TEXT TO READ
------------------------------------------------------------------------

Every so often, I see a comment or a colleague opine that Pokemon needs voice acting. They argue that Pokemon Wind and Waves needs voice acting when Gen 10 finally drops at the very least. And every time I hear this, it almost feels like a slap across the face. I've been playing Pokemon since I was 5 years old, and never once in the 25+ years since has any type of acting mattered to me (for Pokemon games anyway). In fact, I think it might be one of few things that could ruin the franchise for me.
Let's get some caveats out of the way real quick: yes, I am aware that if Pokemon Wind and Waves introduces voice acting, I can just turn the volume all the way down. It's exactly what I intend to do if it does happen. I definitely agree that Pokemon games without voice acting should not have cutscenes that necessitate voice acting, i.e., Gen 8's awkward singing scene with Piers. And I have never once played on my Nintendo Switch docked. I love the Switch as a handheld and love it for folks who want the hybrid functionality, but I don't care for that feature.
Finally, I think my experience matters here. I've always read at higher-grade levels and incredibly fast, which I partially attribute to my experience playing Pokemon Yellow as I was learning to read. I was the kid playing Pokemon and hiding my Game Boy Advance under my pillow at night, so my mom could not hear that I was up past my bedtime. But all of this is to say, while I am aware that my opinion is colored by all of this to some degree, I still think that voice acting would fundamentally change, and potentially ruin, Pokemon games and what they offer for players like me.
Voice Acting Impacts Everything About the Pokemon World
Let's set aside the obvious opinions of mine. I think the reading aspect of Pokemon makes it super valuable to younger children, and as a father, that maybe matters to me more than you. Introducing voice acting would shift Pokemon development drastically, adding new steps and phases and elongating the time between main games. As one of the few franchises that can release games consistently, I don't see why a new step should be added to the series. It works, and I am a big proponent of: "if it ain't broke, why fix it?" Beyond these simple aspects, there are many deeper issues.
Everything in game development is a compromise. Time and resources spent on VO recording, localization, audio implementation, and so forth are resources not spent on improving animations, smarter AI, world density, and post-game content for a Pokemon game—all areas where the games are already inconsistent and where I would prefer improvement and more resources be spent overall.
It Immediately Breaks the Player's Projection
Pokemon is not a choice-heavy game, but who the player character is becomes a projection of every kid and player who steps into their shoes. Giving them a voice breaks that projection in the same way that Fallout 4 fans were not happy about a voiced protagonist. They may not be entirely blank slate protagonists, but they are enough that players can project onto them. Now, you might think, well, make the protagonist silent and voice everyone else. That, too, creates major problems.
Some popular Pokemon characters appear both in games and anime, and while the anime does not break immersion, that's not really a concern with average NPCs, gym leaders, etc. Players lose the "voice in my head" aspect of the Pokemon games with voice acting.
Pokemon Dialogue is...Something
Pokemon dialogue is good for learning to read, yes, but it's not like it's classic literature or a well-written story.
- "I'm too young for math," says a child in Pokemon Sun and Moon
- "I may be bad and stupid, but I'm serious about Pokemon" - another zinger from Pokemon Sun and Moon
- "Pokemon with cool knees are so neat!" Is a line that should never have a voice
- "It's like my Rattata is in the top percentage of Rattatas," thanks to Youngster Joey.

------------------------------------------------------------------------

TASK GOAL
Please continue the essay above about why Pokemon games should not add voice acting, picking up right after its last line.

------------------------------------------------------------------------

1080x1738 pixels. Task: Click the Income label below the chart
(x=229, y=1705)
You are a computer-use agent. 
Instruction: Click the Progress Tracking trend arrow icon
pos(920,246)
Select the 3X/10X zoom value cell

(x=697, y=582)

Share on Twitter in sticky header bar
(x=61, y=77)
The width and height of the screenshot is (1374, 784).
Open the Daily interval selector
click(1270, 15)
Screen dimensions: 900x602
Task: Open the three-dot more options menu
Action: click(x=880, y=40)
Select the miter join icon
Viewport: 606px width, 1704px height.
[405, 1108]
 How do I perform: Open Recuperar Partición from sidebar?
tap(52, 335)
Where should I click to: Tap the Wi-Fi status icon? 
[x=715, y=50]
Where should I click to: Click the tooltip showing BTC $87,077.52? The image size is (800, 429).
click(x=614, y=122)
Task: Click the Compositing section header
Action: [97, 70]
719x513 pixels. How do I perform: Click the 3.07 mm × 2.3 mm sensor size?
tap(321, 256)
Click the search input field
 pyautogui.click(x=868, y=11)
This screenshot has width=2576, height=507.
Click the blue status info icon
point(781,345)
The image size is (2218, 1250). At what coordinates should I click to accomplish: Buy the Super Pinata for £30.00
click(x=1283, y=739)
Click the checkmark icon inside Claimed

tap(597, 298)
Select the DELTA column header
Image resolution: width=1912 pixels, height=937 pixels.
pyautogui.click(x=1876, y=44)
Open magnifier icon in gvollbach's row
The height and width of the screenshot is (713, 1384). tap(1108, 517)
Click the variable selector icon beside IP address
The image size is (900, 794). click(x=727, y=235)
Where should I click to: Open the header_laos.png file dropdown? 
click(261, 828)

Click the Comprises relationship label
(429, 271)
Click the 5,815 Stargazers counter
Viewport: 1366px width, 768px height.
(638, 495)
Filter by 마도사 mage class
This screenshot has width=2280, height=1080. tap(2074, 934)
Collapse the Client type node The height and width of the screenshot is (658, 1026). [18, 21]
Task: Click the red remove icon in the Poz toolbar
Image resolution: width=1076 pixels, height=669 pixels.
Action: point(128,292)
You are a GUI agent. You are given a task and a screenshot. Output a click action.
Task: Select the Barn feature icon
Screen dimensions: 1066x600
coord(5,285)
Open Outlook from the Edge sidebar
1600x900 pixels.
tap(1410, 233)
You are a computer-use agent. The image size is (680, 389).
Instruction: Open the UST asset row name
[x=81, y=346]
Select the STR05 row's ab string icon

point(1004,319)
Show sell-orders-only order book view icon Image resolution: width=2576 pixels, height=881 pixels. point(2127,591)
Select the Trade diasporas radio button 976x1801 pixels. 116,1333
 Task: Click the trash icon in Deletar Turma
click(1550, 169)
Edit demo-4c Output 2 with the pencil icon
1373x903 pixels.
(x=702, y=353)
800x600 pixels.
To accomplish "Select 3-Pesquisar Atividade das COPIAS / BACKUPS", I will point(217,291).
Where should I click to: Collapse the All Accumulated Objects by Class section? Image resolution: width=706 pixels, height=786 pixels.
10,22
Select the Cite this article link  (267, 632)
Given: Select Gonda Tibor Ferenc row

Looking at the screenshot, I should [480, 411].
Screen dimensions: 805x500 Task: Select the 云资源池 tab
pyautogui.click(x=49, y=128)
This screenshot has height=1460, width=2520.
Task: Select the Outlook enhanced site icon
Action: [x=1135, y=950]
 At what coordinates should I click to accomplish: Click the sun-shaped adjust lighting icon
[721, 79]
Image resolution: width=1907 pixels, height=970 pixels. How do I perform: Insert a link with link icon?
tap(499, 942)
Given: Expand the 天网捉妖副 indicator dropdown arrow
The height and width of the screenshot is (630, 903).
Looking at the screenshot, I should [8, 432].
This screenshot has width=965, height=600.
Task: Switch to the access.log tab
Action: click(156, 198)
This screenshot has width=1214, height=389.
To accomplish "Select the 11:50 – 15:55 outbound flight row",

------------------------------------------------------------------------

TASK OUTPUT
That's without even highlighting how Pokemon games, like good animated movies, hide adult-only jokes that kids won't hopefully get. Pokemon Legends: Z-A NPCs make some wild remarks about Pokeballs, and there's the classic Pokemon Black and White swimmer remark about a "woman's secret." Those lines do not need to be given voice or be spoken to children.
The obvious answer to that is, yes, make the writing better, make the translations better, and cut the jokes, but they are an iconic part of the experience. Even if that is the choice, we circle right back around to how this could lengthen development time with added translations and quality checks. What's fine in a textbox can become worse when in a spoken line. Already, plenty of older Pokemon fans think the games are too easy...and voice acting would only highlight the painfully childish parts of the series.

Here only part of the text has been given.